» **Listing**
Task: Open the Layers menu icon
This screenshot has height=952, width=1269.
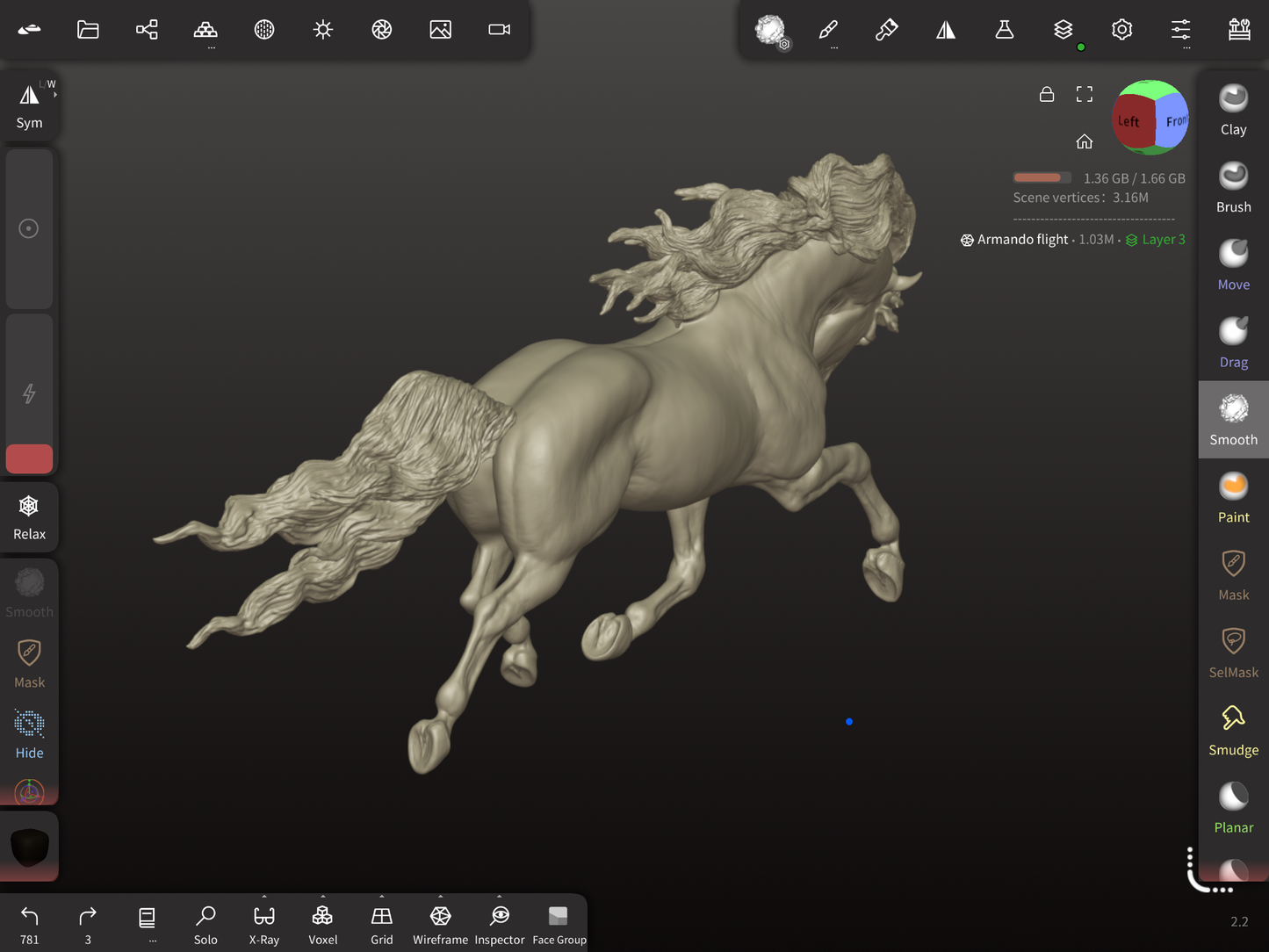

==

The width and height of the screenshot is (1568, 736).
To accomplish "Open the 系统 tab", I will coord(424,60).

...

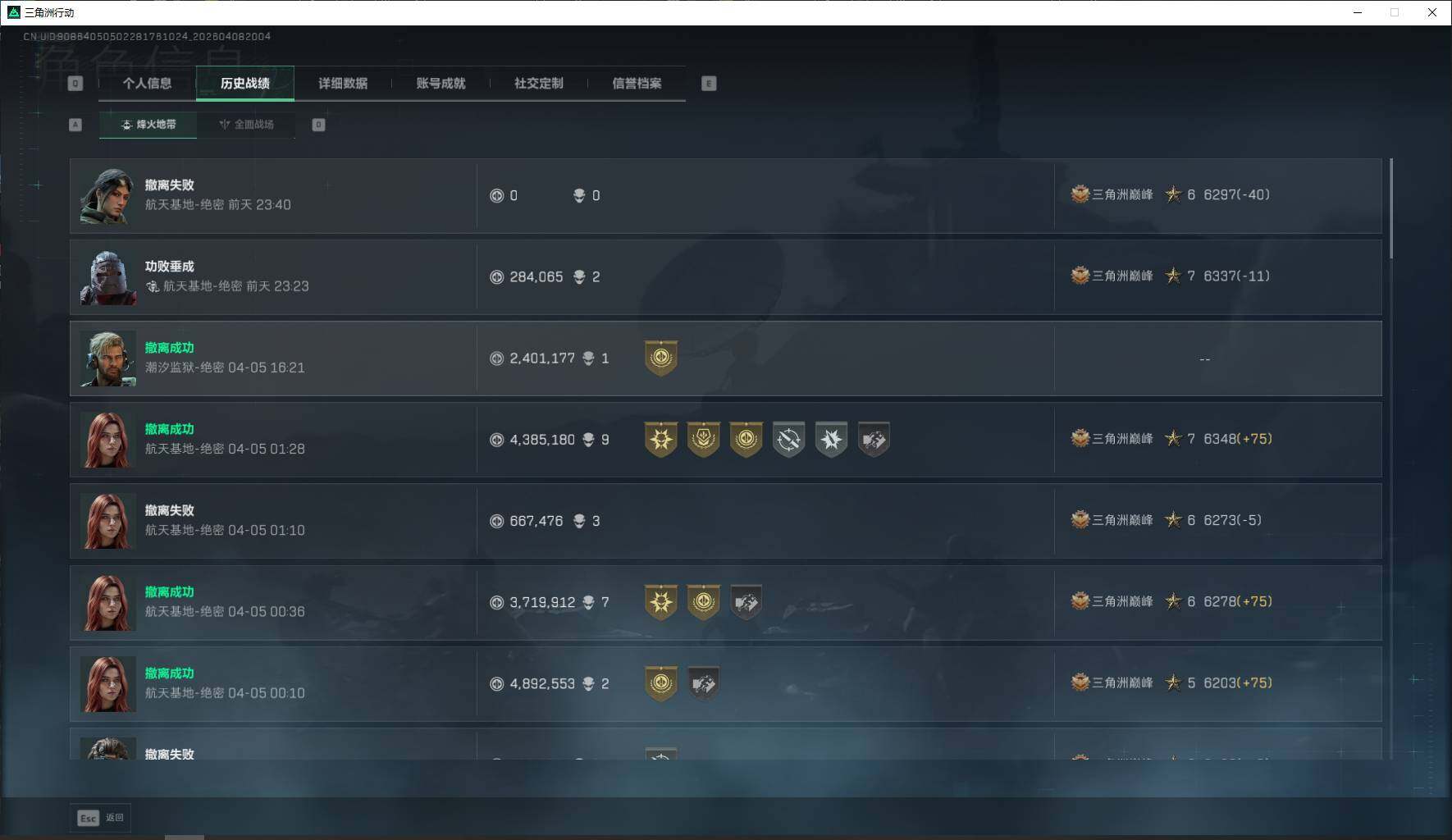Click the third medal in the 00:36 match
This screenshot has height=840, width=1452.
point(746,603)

» **Stated task**
Copy out the rows from the line containing "Click the third medal in the 00:36 match" through the line containing "point(746,603)", leaving out any pictures.

» **Response to this exercise**
Click the third medal in the 00:36 match
This screenshot has height=840, width=1452.
point(746,603)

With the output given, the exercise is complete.